» **ROWS**

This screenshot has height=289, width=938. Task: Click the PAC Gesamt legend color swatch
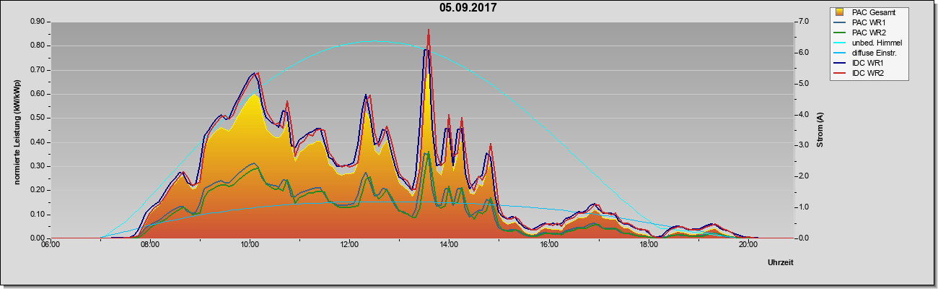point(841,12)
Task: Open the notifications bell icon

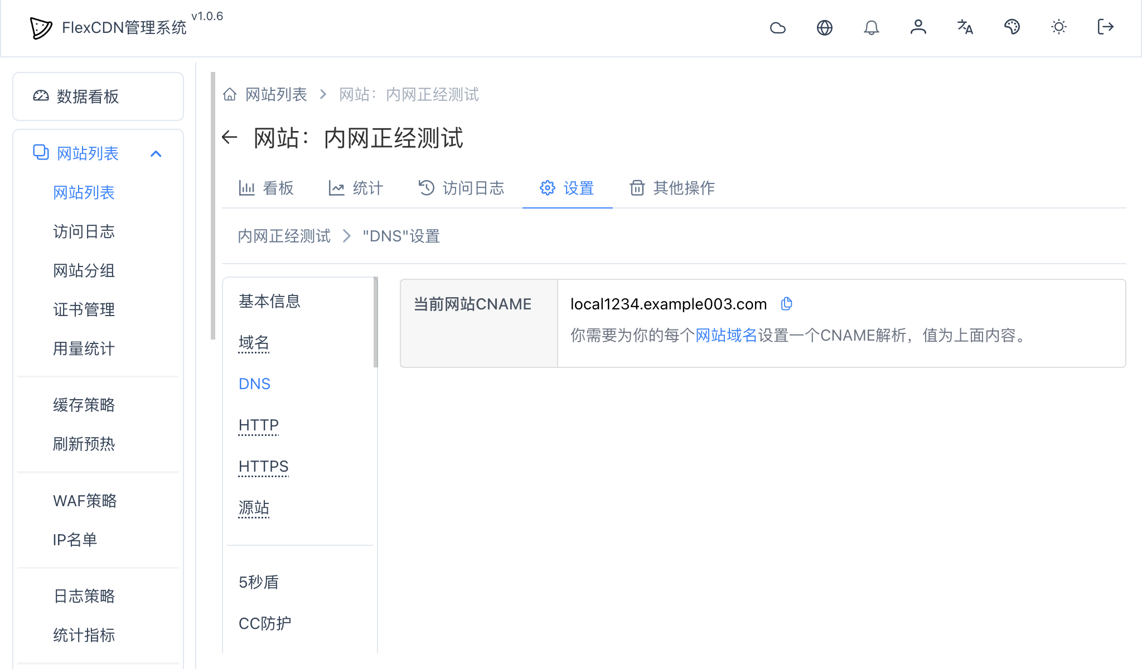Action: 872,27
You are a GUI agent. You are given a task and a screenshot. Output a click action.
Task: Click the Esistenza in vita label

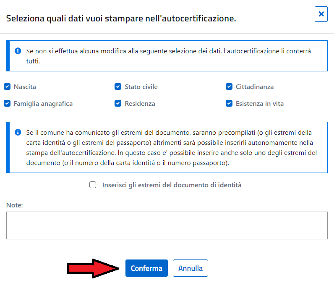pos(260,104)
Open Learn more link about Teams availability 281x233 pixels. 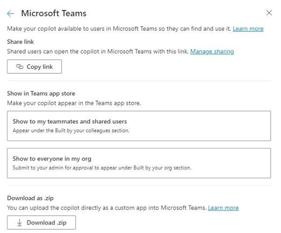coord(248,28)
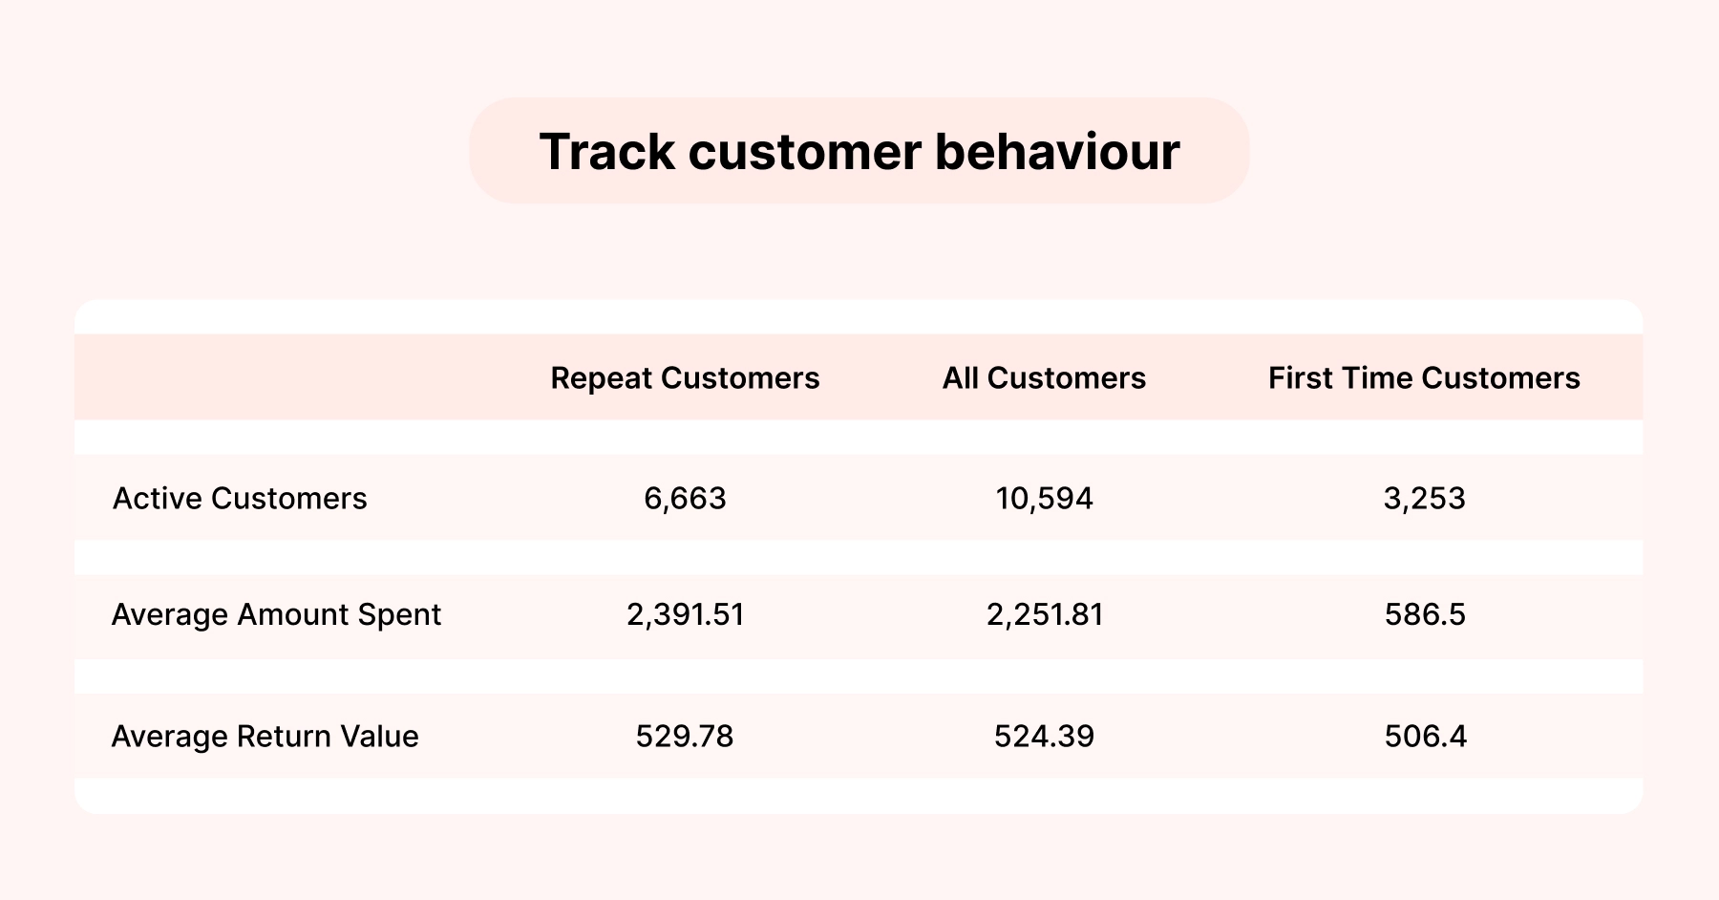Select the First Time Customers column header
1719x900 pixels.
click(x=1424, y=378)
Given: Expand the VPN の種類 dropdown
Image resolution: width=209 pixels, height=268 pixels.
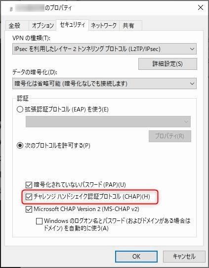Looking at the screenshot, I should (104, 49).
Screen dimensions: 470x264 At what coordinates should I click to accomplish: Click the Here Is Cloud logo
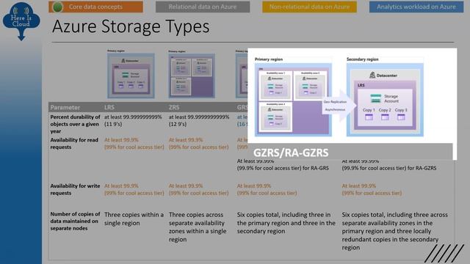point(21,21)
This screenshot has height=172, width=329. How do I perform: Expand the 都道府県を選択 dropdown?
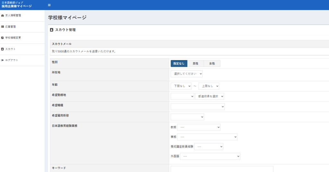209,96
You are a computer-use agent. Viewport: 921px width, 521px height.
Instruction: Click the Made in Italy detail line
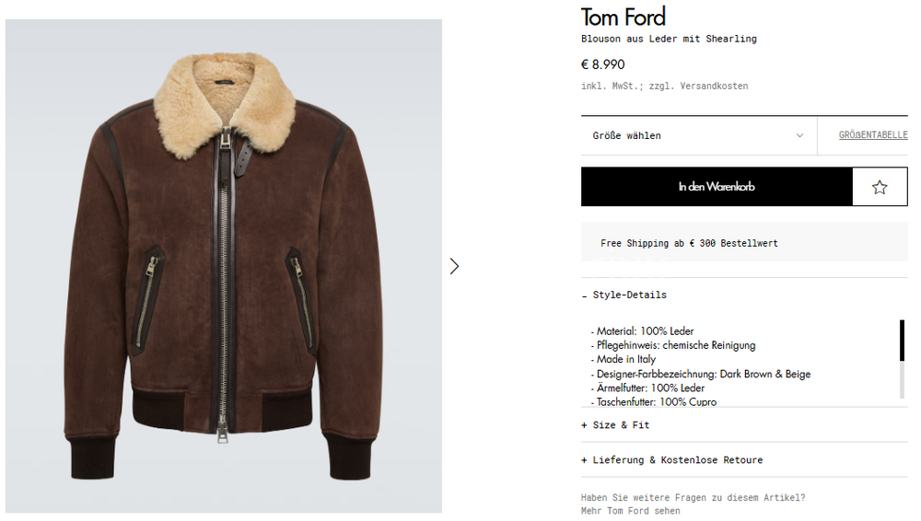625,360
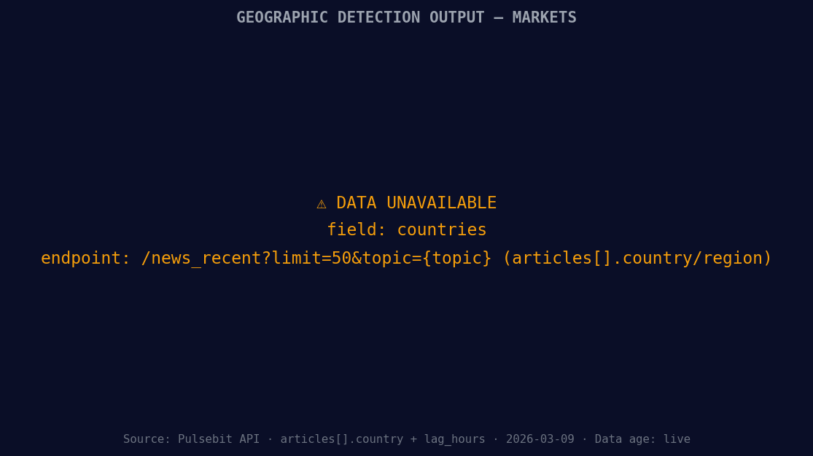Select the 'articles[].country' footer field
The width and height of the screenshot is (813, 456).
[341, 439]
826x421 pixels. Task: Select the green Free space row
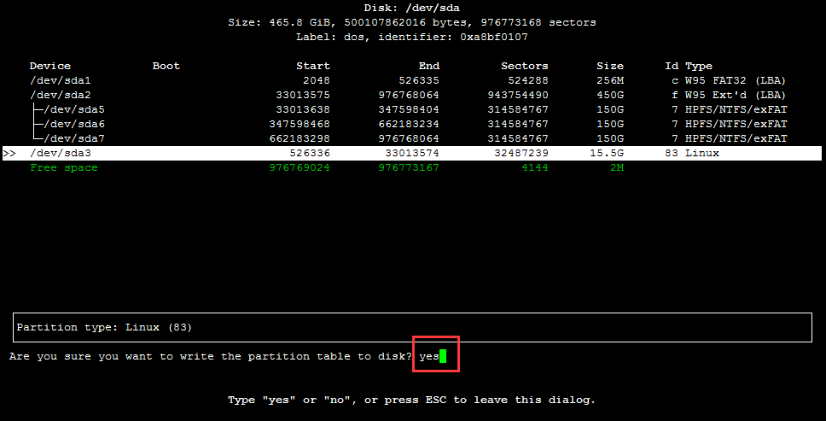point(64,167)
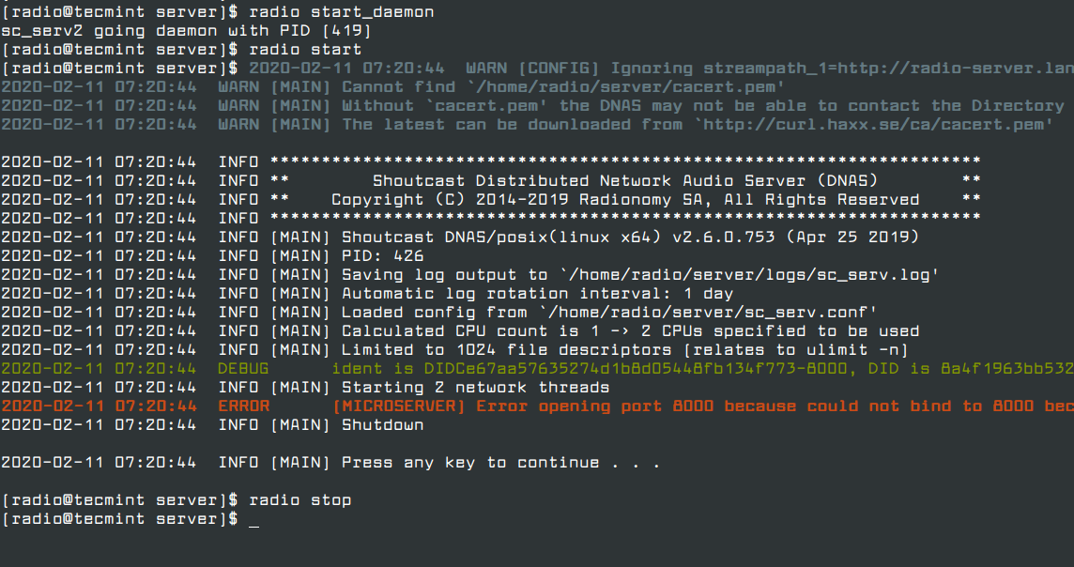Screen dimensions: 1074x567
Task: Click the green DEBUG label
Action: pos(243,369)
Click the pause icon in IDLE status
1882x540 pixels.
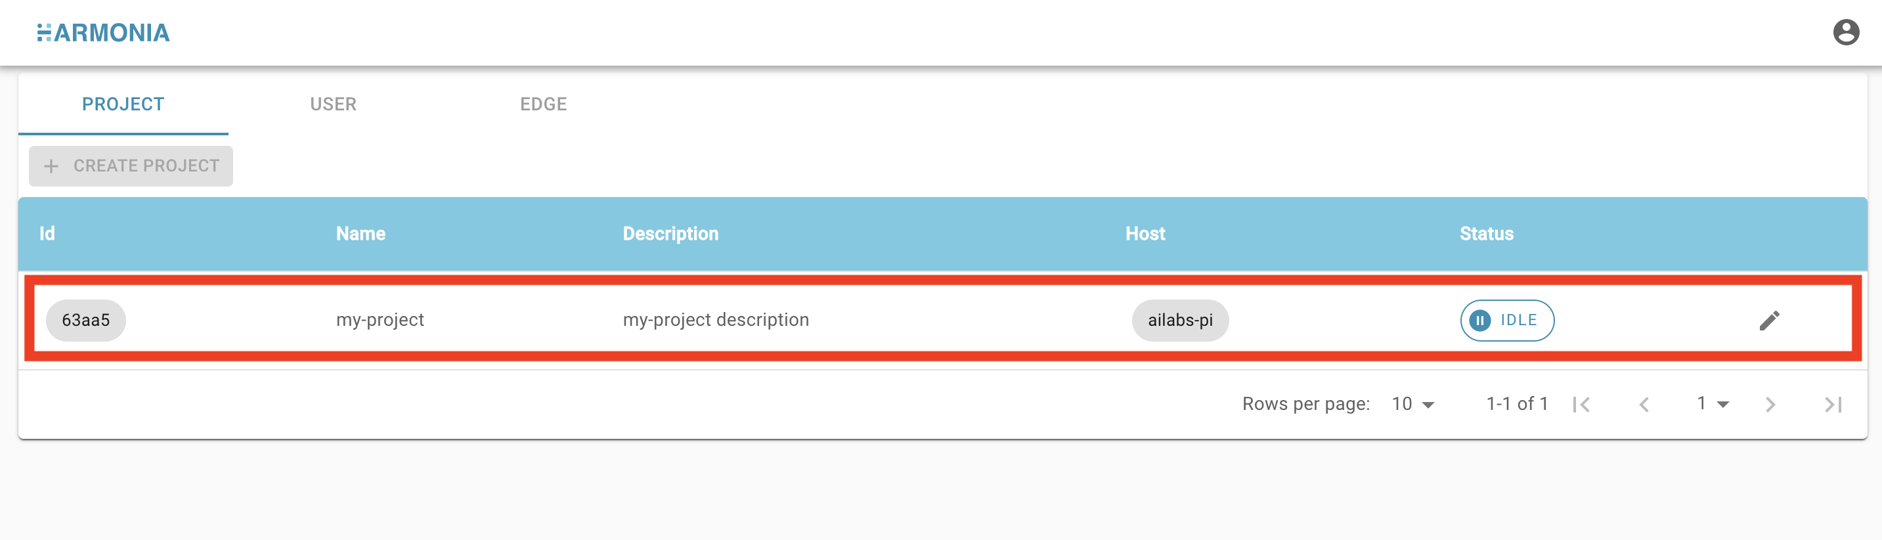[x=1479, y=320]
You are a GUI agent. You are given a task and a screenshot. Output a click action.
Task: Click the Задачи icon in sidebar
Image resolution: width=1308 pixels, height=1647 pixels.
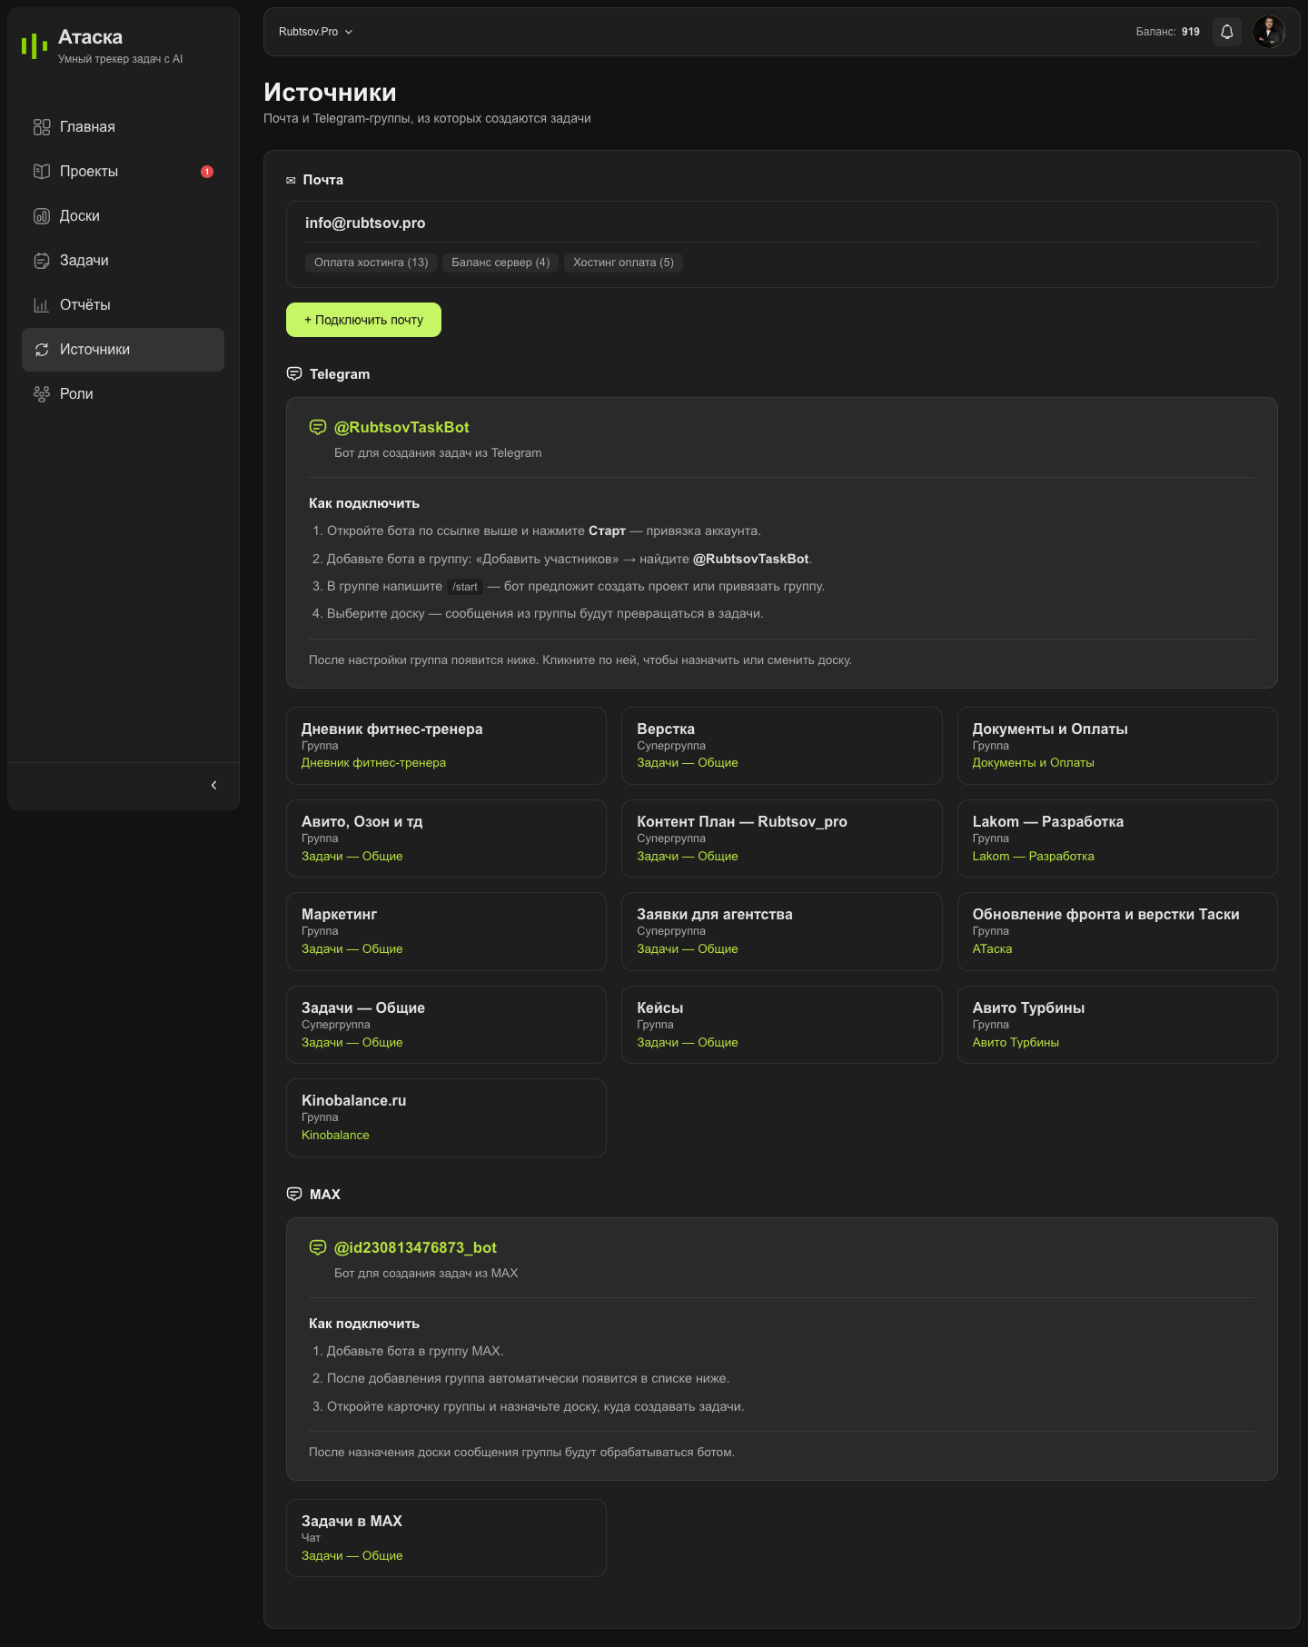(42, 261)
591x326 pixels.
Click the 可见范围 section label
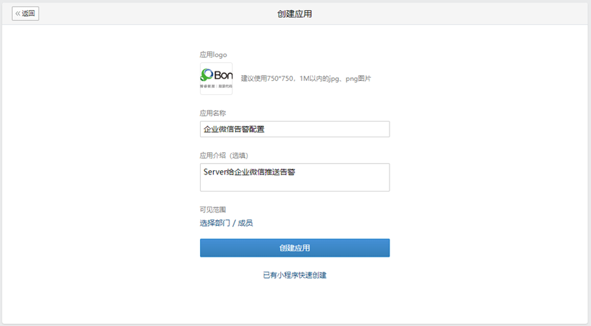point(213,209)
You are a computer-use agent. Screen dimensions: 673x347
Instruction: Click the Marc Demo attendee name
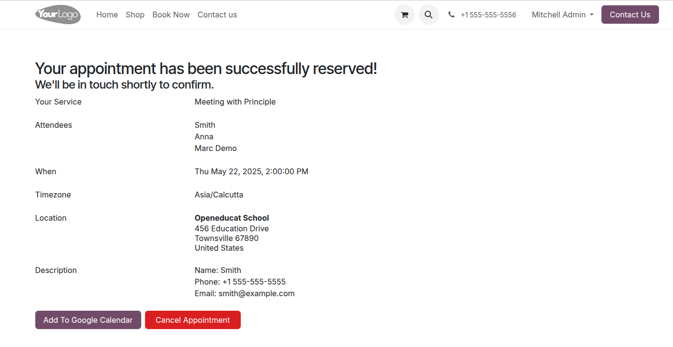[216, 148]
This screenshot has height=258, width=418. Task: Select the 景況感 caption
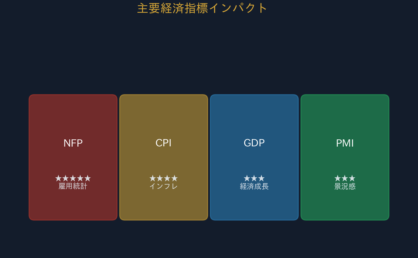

» **TASK BRIEF**
Set down the entries from the line containing "Screen dimensions: 470x264" through the line containing "point(213,209)", both ends included, reproducing each line exactly, and omit the pictures from your answer.

» **SOLUTION TO THIS EXERCISE**
Screen dimensions: 470x264 At what coordinates should I click to accomplish: Click the Here Is Cloud logo
point(21,21)
This screenshot has height=172, width=329. How do I perform: Expand the 都道府県を選択 dropdown?
209,96
You are a computer-use agent. Viewport: 921px width, 521px height.
Instruction: Click the Made in Italy detail line
625,360
Select the 'articles[].country' footer field
The width and height of the screenshot is (813, 456).
[341, 439]
826x421 pixels. Task: Select the green Free space row
point(64,167)
Screen dimensions: 1074x567
Task: Click the green DEBUG label
Action: pos(243,369)
Click the pause icon in IDLE status
1882x540 pixels.
[x=1479, y=320]
You are a GUI agent. You are given a task and a screenshot. Output a click action.
Task: Click the Задачи icon in sidebar
Image resolution: width=1308 pixels, height=1647 pixels.
(42, 261)
591x326 pixels.
Click the 可见范围 section label
point(213,209)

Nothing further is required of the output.